-- START Input material --
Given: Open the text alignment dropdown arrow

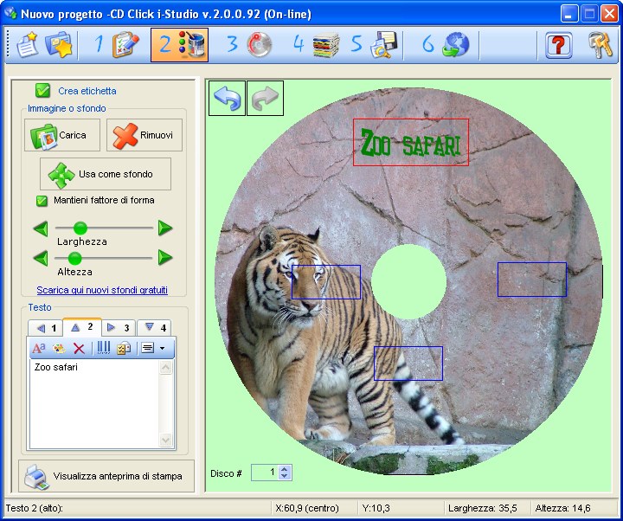Looking at the screenshot, I should click(161, 348).
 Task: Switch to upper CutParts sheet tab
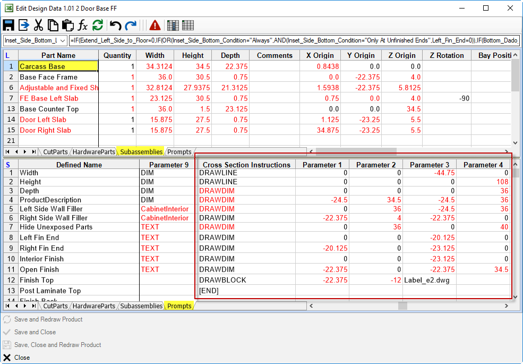55,152
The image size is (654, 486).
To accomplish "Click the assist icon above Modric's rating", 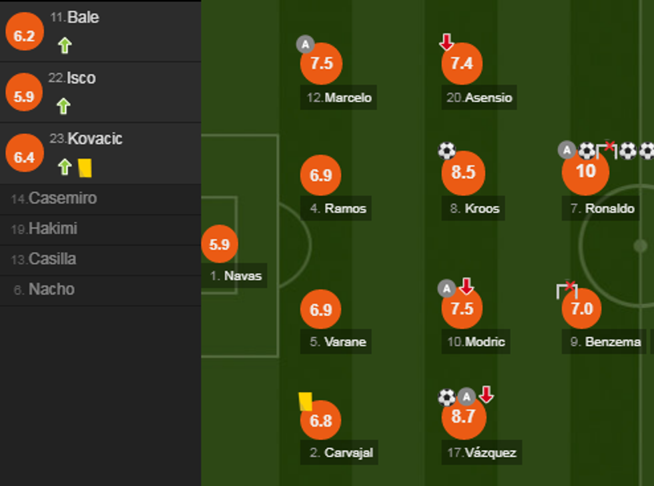I will pyautogui.click(x=446, y=288).
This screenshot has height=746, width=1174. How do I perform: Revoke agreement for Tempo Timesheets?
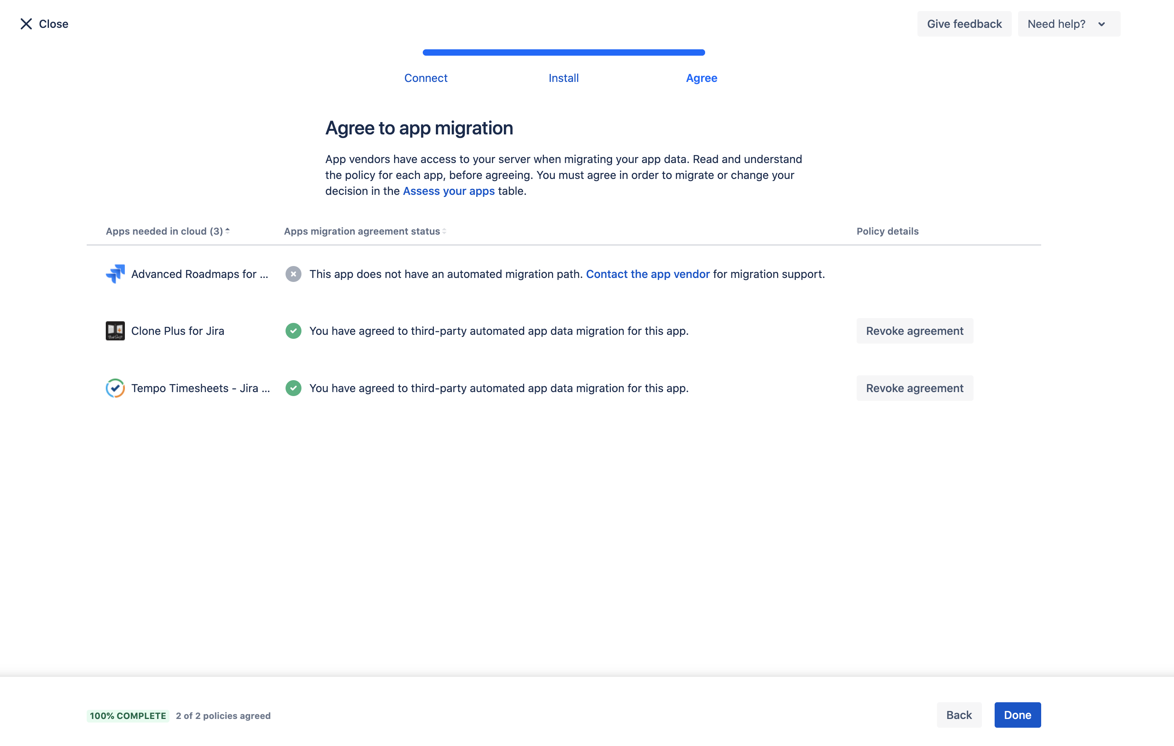coord(914,388)
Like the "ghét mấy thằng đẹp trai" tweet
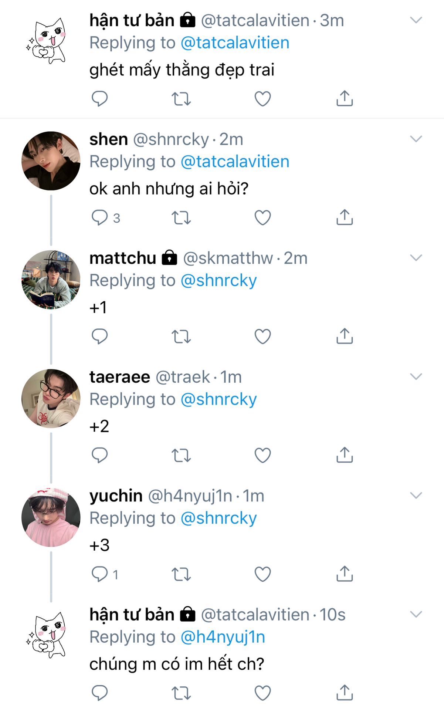 (x=263, y=99)
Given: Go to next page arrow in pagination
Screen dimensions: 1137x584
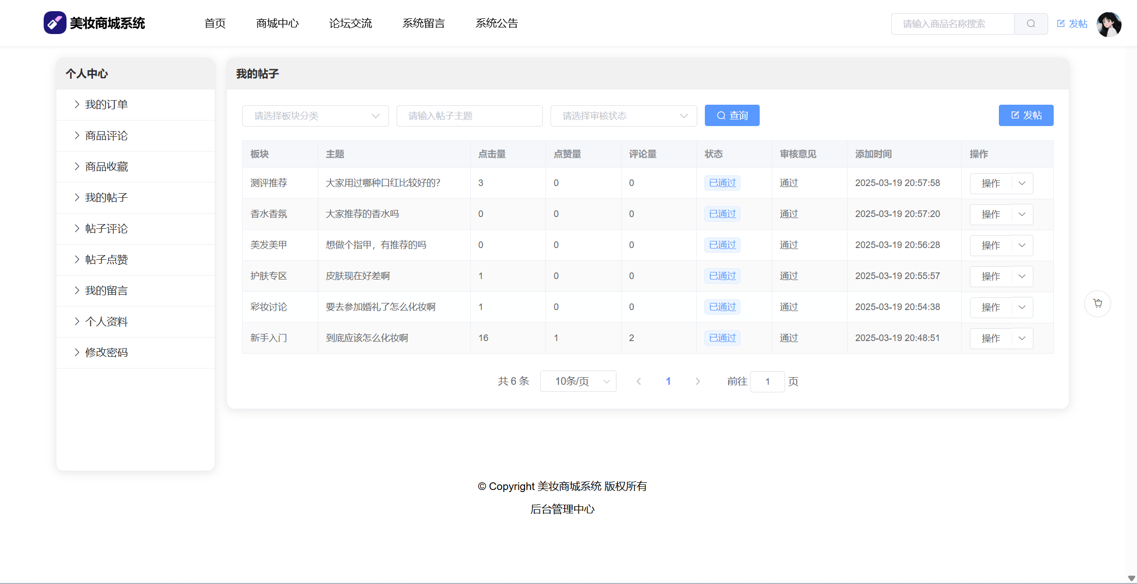Looking at the screenshot, I should [697, 381].
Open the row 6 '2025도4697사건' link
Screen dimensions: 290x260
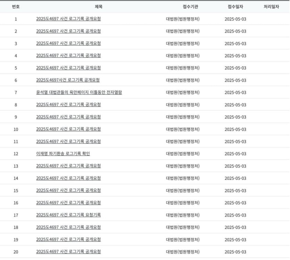(x=68, y=80)
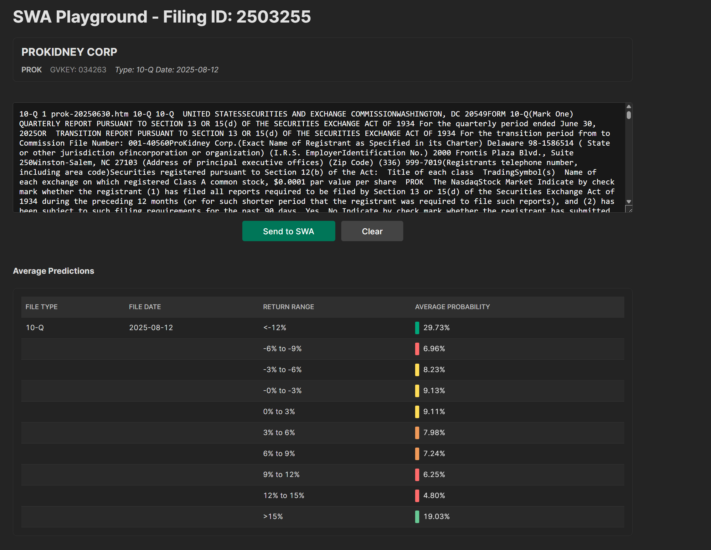Click the PROK ticker label
This screenshot has height=550, width=711.
tap(31, 70)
-- END Input material --
Output the stretch of the records from the line containing "Open the row 6 '2025도4697사건' link" through the end of the records as a numbered list, skipping any blank lines. Leave the pictures out.

▶ [Exercise solution]
1. Open the row 6 '2025도4697사건' link
2. Screen dimensions: 290x260
3. (x=68, y=80)
4. Click the PROK ticker label
5. This screenshot has height=550, width=711.
6. tap(31, 70)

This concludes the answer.